> Task requirements:
In the entries that follow, which lines hold the string "checkbox"? List them.

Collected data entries
---*---

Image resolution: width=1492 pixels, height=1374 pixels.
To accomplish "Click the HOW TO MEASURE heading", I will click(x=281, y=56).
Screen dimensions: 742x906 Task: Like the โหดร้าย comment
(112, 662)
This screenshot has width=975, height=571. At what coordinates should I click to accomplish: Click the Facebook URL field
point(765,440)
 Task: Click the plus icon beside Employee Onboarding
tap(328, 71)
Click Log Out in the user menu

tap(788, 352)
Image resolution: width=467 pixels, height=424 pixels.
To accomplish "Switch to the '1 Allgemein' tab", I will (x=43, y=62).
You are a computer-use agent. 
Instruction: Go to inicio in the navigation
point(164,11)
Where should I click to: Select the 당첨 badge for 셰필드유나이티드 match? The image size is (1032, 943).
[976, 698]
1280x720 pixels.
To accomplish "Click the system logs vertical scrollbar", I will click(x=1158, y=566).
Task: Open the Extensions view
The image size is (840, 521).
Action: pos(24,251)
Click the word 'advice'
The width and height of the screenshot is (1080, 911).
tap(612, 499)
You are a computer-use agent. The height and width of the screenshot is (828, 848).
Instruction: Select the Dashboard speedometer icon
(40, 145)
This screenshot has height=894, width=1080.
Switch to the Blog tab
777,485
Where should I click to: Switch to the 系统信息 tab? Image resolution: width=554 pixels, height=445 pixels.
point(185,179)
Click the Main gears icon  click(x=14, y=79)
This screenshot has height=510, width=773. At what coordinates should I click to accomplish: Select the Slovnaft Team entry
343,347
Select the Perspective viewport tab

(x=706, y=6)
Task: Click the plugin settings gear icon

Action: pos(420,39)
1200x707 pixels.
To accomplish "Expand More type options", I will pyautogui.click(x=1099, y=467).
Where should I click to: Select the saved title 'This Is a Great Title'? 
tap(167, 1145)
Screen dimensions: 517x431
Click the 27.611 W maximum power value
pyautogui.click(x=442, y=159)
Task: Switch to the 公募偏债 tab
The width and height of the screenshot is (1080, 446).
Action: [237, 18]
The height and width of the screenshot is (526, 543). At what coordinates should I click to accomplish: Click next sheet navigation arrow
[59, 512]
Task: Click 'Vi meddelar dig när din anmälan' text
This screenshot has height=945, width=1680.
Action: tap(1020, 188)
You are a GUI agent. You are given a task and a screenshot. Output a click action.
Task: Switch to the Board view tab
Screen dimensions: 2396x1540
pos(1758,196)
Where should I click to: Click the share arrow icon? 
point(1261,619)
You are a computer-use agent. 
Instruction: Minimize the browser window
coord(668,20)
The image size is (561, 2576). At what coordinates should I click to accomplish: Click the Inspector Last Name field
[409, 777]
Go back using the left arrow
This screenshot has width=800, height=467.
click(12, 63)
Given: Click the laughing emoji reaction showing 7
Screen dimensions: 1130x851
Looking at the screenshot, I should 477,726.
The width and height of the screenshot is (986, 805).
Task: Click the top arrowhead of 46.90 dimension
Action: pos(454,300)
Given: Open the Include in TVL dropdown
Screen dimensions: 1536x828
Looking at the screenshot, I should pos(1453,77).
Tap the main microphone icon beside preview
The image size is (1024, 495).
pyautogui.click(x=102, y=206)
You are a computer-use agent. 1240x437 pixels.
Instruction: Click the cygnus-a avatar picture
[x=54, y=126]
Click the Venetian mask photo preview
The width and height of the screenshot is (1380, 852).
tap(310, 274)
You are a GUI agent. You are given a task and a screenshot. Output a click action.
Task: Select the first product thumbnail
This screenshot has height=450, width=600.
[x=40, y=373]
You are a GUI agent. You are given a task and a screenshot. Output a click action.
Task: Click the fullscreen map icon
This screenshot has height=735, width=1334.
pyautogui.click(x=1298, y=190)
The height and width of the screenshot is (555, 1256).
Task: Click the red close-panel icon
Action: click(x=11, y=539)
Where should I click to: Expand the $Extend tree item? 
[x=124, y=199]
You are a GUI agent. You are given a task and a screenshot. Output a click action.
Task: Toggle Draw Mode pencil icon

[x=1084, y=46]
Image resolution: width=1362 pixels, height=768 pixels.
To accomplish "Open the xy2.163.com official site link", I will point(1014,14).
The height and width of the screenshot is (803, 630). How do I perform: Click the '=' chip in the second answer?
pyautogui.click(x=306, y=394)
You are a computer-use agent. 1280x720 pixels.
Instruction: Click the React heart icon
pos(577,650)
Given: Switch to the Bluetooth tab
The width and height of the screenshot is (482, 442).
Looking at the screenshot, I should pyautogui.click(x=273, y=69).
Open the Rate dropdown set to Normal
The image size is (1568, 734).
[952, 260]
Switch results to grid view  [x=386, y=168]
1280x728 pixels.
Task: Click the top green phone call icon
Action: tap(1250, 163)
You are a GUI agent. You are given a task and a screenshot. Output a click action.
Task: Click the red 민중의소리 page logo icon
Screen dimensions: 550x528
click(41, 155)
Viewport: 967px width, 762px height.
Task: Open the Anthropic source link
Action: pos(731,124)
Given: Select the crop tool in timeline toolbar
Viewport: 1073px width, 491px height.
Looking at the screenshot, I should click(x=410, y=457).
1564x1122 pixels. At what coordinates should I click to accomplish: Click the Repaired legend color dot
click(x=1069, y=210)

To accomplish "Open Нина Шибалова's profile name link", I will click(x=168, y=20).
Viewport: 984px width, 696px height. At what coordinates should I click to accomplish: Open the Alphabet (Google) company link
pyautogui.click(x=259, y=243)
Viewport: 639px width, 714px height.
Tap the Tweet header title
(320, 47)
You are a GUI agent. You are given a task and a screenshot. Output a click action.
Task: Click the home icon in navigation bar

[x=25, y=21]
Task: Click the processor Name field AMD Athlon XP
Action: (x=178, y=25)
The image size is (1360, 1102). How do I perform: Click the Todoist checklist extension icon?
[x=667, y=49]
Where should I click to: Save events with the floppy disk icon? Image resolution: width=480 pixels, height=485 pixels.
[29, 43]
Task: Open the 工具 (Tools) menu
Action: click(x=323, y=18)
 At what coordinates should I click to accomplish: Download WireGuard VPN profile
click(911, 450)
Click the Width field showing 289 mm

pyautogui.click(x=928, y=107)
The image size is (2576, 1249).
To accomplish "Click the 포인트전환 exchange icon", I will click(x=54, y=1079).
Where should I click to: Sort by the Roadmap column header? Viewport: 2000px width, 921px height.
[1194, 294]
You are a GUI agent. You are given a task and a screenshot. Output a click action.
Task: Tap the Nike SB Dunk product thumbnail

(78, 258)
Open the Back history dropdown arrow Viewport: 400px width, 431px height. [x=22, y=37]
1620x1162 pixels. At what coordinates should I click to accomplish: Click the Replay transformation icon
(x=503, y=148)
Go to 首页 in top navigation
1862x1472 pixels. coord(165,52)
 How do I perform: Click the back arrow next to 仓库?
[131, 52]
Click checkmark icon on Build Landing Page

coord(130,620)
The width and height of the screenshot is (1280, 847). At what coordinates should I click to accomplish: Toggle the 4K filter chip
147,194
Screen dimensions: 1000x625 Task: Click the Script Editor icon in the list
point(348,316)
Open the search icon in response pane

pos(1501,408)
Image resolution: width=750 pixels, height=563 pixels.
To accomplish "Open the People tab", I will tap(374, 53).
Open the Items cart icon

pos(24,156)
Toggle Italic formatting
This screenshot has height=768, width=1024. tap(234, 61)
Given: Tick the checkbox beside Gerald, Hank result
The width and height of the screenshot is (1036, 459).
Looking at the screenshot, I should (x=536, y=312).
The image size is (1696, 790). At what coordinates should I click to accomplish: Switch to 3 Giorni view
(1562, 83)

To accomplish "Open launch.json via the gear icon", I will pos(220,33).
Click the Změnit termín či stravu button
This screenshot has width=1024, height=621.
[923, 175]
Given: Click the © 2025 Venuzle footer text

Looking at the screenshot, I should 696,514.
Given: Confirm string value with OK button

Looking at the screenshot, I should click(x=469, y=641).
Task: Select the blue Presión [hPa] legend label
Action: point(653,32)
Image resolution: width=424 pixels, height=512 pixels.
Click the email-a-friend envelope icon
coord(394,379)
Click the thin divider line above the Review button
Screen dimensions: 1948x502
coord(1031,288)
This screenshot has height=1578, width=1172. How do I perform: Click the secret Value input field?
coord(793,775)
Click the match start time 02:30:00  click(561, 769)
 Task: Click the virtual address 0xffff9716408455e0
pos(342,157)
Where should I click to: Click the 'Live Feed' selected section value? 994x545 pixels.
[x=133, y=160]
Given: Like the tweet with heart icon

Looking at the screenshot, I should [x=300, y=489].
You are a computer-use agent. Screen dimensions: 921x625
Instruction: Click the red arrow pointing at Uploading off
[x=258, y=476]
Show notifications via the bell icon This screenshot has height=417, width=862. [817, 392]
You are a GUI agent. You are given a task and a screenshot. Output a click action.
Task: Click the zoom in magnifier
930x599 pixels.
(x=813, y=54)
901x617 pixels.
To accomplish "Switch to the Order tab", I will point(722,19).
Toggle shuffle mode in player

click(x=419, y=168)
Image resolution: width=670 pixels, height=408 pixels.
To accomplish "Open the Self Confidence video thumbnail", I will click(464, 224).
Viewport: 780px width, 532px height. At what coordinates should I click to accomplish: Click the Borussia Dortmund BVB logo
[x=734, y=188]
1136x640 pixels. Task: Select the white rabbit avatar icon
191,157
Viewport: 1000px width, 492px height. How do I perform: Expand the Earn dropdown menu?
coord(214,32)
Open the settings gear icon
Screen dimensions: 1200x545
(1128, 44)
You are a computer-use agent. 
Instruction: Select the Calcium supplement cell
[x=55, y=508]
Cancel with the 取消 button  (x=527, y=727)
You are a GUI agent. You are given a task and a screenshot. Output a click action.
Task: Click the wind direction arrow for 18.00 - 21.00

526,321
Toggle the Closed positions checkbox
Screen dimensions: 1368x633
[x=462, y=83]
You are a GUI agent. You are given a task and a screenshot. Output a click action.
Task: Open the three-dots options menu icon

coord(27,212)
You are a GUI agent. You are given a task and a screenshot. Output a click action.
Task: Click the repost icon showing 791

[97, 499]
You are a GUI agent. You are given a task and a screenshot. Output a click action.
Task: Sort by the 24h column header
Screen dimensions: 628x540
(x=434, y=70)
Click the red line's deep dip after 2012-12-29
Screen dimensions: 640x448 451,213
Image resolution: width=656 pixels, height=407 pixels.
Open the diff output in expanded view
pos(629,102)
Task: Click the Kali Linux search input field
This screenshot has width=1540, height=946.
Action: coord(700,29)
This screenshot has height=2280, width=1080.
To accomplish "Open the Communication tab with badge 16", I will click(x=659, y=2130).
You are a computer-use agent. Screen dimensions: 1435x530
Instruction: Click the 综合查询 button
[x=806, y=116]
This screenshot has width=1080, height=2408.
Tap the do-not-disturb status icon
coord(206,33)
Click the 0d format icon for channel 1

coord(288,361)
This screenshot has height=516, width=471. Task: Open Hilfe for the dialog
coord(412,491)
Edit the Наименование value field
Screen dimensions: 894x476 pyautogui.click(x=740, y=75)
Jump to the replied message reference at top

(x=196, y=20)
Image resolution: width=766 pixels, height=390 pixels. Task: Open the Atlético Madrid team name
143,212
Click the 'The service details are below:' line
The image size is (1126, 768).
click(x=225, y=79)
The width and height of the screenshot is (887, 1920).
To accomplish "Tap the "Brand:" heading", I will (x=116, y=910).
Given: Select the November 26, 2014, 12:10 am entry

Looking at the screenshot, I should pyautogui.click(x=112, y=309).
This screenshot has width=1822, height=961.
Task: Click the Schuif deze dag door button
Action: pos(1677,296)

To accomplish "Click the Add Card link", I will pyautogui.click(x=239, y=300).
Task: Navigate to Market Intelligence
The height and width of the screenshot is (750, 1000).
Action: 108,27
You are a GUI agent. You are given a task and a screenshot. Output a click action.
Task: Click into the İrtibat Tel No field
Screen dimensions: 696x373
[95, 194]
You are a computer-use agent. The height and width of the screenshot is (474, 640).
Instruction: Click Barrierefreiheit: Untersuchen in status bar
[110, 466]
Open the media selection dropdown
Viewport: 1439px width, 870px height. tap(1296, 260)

---*---

> Finished exercise:
Given: Tick the checkbox beside Gerald, Hank result
Toggle the Closed positions checkbox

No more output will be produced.